Activity:
Print the listing in full, with no character changed.

..........

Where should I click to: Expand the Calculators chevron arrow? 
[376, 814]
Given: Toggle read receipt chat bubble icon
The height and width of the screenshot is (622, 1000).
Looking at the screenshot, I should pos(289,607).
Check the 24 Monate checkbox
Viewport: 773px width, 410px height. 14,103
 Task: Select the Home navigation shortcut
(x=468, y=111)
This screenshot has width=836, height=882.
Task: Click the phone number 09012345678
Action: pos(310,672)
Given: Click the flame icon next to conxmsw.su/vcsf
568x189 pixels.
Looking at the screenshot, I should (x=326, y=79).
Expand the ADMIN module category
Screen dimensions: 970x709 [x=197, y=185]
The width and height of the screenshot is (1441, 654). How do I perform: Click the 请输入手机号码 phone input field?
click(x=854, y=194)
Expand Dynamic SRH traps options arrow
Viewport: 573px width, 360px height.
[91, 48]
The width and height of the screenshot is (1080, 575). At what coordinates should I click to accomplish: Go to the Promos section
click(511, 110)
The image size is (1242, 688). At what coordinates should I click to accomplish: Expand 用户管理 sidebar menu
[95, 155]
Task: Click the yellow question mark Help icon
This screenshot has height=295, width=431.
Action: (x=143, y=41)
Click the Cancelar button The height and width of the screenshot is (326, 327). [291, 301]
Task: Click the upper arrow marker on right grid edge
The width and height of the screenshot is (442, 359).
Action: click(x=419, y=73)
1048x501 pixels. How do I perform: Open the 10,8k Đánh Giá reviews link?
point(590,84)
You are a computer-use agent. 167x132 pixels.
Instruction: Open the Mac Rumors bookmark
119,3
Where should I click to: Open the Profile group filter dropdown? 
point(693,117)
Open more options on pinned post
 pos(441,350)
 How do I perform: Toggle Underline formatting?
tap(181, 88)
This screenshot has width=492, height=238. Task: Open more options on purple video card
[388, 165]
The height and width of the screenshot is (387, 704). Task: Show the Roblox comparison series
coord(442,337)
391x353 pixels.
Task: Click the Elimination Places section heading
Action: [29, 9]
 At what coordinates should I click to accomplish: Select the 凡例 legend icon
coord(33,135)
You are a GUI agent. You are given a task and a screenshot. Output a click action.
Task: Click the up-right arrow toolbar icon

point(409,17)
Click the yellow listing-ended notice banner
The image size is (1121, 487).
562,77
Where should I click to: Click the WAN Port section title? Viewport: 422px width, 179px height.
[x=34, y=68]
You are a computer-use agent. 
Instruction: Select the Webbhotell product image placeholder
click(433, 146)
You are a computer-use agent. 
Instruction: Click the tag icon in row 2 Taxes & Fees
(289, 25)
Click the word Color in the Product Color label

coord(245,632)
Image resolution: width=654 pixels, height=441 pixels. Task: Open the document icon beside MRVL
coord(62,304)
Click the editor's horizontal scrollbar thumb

..........

Response below:
Where should I click to: Expand the Calculators chevron arrow? 
[376, 814]
Given: Toggle read receipt chat bubble icon
The height and width of the screenshot is (622, 1000).
Looking at the screenshot, I should pos(289,607).
Check the 24 Monate checkbox
Viewport: 773px width, 410px height. 14,103
 Task: Select the Home navigation shortcut
(x=468, y=111)
This screenshot has width=836, height=882.
Task: Click the phone number 09012345678
Action: pos(310,672)
Given: Click the flame icon next to conxmsw.su/vcsf
568x189 pixels.
Looking at the screenshot, I should (x=326, y=79).
Expand the ADMIN module category
Screen dimensions: 970x709 [x=197, y=185]
The width and height of the screenshot is (1441, 654). How do I perform: Click the 请输入手机号码 phone input field?
click(x=854, y=194)
Expand Dynamic SRH traps options arrow
Viewport: 573px width, 360px height.
[91, 48]
The width and height of the screenshot is (1080, 575). At what coordinates should I click to accomplish: Go to the Promos section
click(511, 110)
The image size is (1242, 688). At what coordinates should I click to accomplish: Expand 用户管理 sidebar menu
[95, 155]
Task: Click the yellow question mark Help icon
This screenshot has height=295, width=431.
Action: (x=143, y=41)
Click the Cancelar button The height and width of the screenshot is (326, 327). [291, 301]
Task: Click the upper arrow marker on right grid edge
The width and height of the screenshot is (442, 359).
Action: click(x=419, y=73)
1048x501 pixels. How do I perform: Open the 10,8k Đánh Giá reviews link?
point(590,84)
You are a computer-use agent. 167x132 pixels.
Instruction: Open the Mac Rumors bookmark
119,3
Where should I click to: Open the Profile group filter dropdown? 
point(693,117)
Open more options on pinned post
 pos(441,350)
 How do I perform: Toggle Underline formatting?
tap(181, 88)
This screenshot has width=492, height=238. Task: Open more options on purple video card
[388, 165]
The height and width of the screenshot is (387, 704). Task: Show the Roblox comparison series
coord(442,337)
391x353 pixels.
Task: Click the Elimination Places section heading
Action: [29, 9]
 At what coordinates should I click to accomplish: Select the 凡例 legend icon
coord(33,135)
You are a GUI agent. You are given a task and a screenshot. Output a click action.
Task: Click the up-right arrow toolbar icon

point(409,17)
Click the yellow listing-ended notice banner
The image size is (1121, 487).
562,77
Where should I click to: Click the WAN Port section title? Viewport: 422px width, 179px height.
[x=34, y=68]
You are a computer-use agent. 
Instruction: Select the Webbhotell product image placeholder
click(433, 146)
You are a computer-use agent. 
Instruction: Click the tag icon in row 2 Taxes & Fees
(289, 25)
Click the word Color in the Product Color label

coord(245,632)
Image resolution: width=654 pixels, height=441 pixels. Task: Open the document icon beside MRVL
coord(62,304)
Click the editor's horizontal scrollbar thumb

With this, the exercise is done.